■ About this exercise
Across all the records, filter for lines with the word "agent" and copy them.

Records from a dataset

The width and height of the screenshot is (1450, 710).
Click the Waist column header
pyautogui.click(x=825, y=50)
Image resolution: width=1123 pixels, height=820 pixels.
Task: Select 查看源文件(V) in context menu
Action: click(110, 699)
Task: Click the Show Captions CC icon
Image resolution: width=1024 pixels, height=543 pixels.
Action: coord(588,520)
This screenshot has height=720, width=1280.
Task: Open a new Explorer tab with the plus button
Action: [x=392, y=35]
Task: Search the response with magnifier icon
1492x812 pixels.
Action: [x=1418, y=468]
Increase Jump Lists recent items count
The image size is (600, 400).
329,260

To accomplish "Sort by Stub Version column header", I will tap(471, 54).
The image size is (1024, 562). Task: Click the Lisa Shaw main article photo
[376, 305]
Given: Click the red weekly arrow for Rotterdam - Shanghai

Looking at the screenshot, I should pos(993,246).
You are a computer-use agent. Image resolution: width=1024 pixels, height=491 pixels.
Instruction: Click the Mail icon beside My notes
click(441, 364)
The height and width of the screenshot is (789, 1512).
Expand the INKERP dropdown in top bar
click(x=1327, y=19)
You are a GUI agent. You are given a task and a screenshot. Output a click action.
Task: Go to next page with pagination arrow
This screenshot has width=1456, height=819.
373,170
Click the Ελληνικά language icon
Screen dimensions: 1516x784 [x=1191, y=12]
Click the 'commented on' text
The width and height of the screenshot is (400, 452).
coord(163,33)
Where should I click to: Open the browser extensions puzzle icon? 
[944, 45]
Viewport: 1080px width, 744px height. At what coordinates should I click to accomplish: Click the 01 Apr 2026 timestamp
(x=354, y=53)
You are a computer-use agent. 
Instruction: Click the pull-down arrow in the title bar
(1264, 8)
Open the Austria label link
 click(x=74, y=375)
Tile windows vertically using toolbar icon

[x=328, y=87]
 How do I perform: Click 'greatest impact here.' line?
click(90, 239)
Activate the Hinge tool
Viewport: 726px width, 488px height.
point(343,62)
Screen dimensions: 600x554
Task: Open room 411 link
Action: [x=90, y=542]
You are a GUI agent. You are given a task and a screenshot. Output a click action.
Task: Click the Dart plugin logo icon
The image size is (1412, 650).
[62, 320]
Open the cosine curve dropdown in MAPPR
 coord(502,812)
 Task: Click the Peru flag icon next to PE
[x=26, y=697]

■ Reply
You are a computer-use agent. Image resolution: width=1024 pixels, height=491 pixels.
You are a GUI agent. You are given a task and a screenshot. Output a click action.
You are a computer-use agent. 
You are a GUI agent. You are given a task and a screenshot. Output a click action.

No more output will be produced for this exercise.